Terör, hiçbir zaman sadece terör eylemini yapan kişi ya da gruptan ibaret değildir. Terör bir sanayidir, bir sektördür. Teknik olarak düzenlenmiş kaynaklardan, kitlelerden ve siyasal faaliyetlerin koordinasyonundan meydana gelir
–Ses getirici kitle imha olaylarında, seçilmiş olan Gaziantep, Adıyaman, Şanlıurfa illeri acaba rastgele mi seçilmiştir? Yoksa Güneydoğu Anadolu Bölgesinde olup da teröre en az prim veren iller olduğu için bir intikam mı söz konusudur?
Terör, hiçbir zaman sadece terör eylemini yapan kişi ya da gruptan ibaret değildir. Terör bir sanayidir, bir sektördür. Teknik olarak düzenlenmiş kaynaklardan, kitlelerden ve siyasal faaliyetlerin koordinasyonundan meydana gelir. Ciddi bir sermaye, istihbarat ve yönetim bütün terör organizasyonlarının arkasında vardır. Bütün terörist faaliyetlerde; teröristler, terör eylemleri sonucunda ölenler, siyasi ve ekonomik güçlerini yitirenler ise figüran olarak işlev görür.
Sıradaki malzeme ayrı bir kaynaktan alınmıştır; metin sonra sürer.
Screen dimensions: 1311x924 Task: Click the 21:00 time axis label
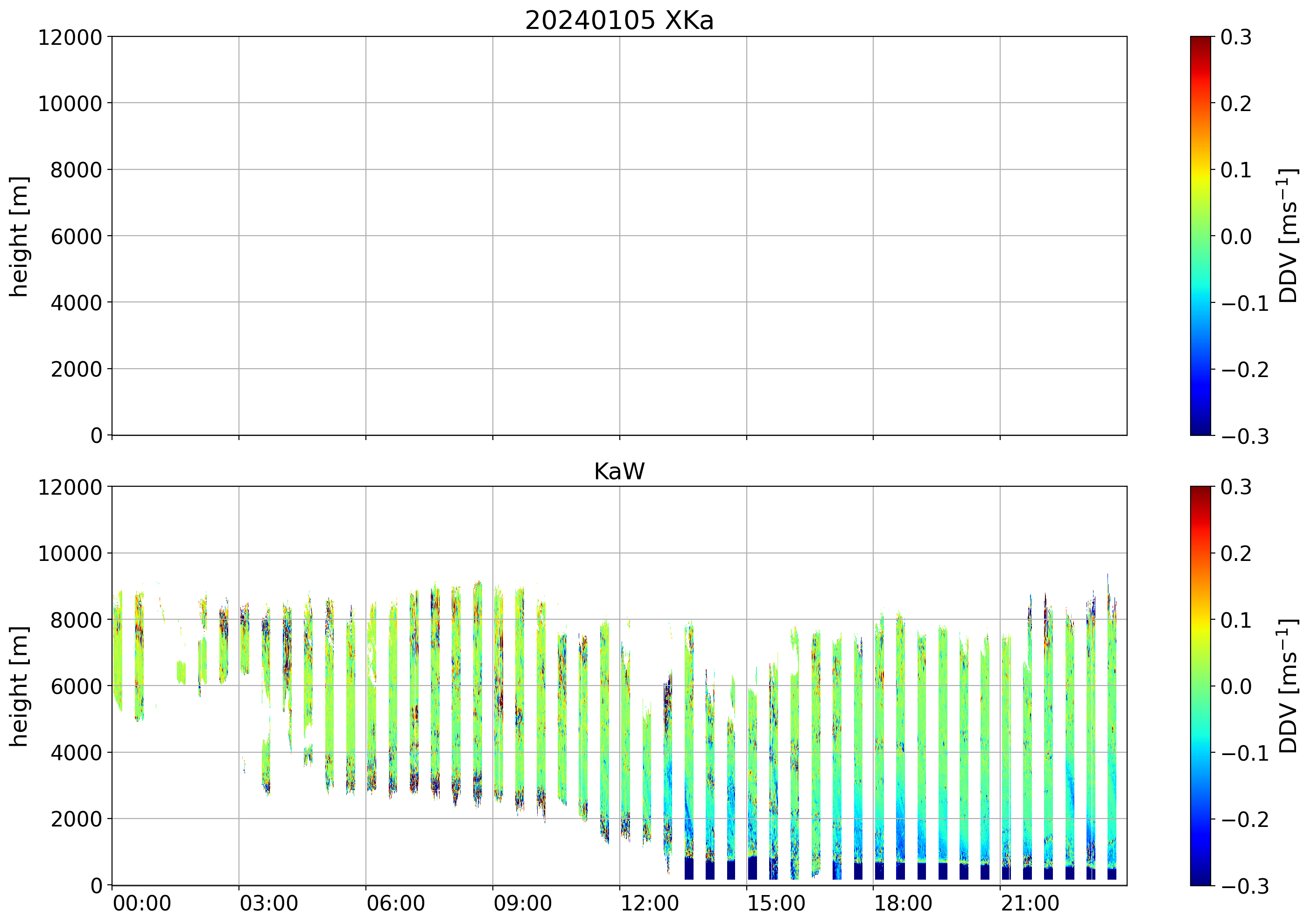1030,904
Suriye olayları başladığında ve Türkiye açık kapı, yani kontrolsüz mülteci göçü politikası izlediğinden beri, Güneydoğu Anadolu bölgesinin terörün içine çekileceği ihtimali her zaman vardı. Çünkü benzer bir durum daha önce Pakistan’ın Afganistan sınır bölgelerinde yaşanmıştı. Maalesef yeterli tedbir alınmadı ki bu acı olaylar bölgemize sıçradı.
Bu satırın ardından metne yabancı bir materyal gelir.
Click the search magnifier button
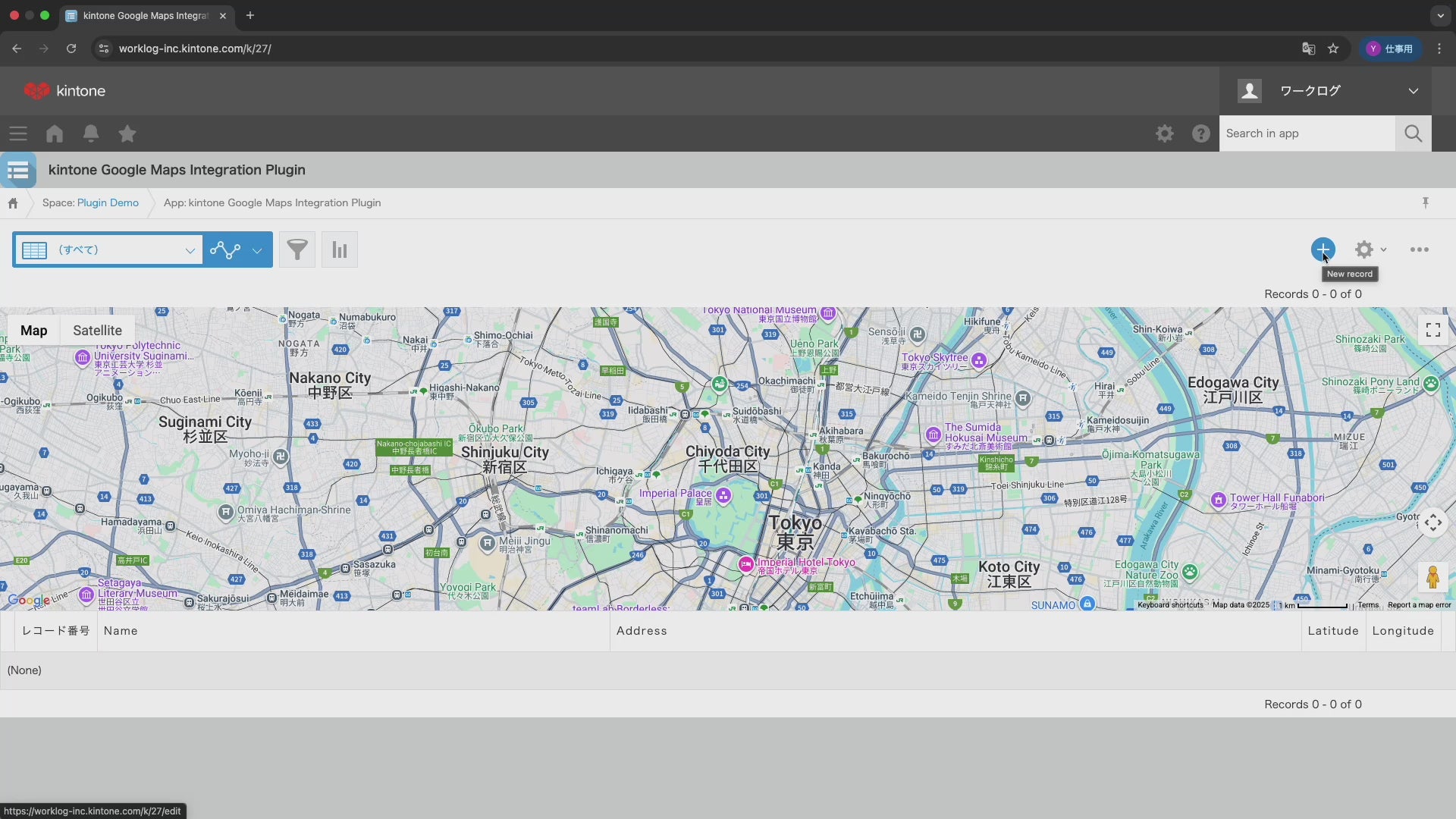 (x=1413, y=133)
Genç nüfusun ve işsizliğin yoğun olduğu ve ciddi bir eğitim politikasının izlenmediği bütün toplumları terörize etmek mümkündür. Çünkü günümüz iletişim teknolojileri, örgütlenme araçları ve ikna metotları örgütlü fitne mekanizmalarına bu imkânı vermektedir. Sözünü ettiğiniz bu illerimizin tümünde genç nüfus Türkiye ortalamasının çok üstündedir. İşsizlik oranı yüksektir, eğitim yetersizdir. Bölge hakkındaki istatistikler bu durumu ortaya koymaktadır. Konunun etnik, dini ve mezhebi argümanlarla doğrudan bir alakası yoktur. İnançlar ve kültürel imajlar ikna sürecinde yani insanları terör organizatörlerinin amaçları doğrultusunda yönlendirme faaliyetlerinde sadece birer araç olarak kullanılır. İnançlar, etnik hayaller ve hamasi beklentiler ham madde işlevi görür.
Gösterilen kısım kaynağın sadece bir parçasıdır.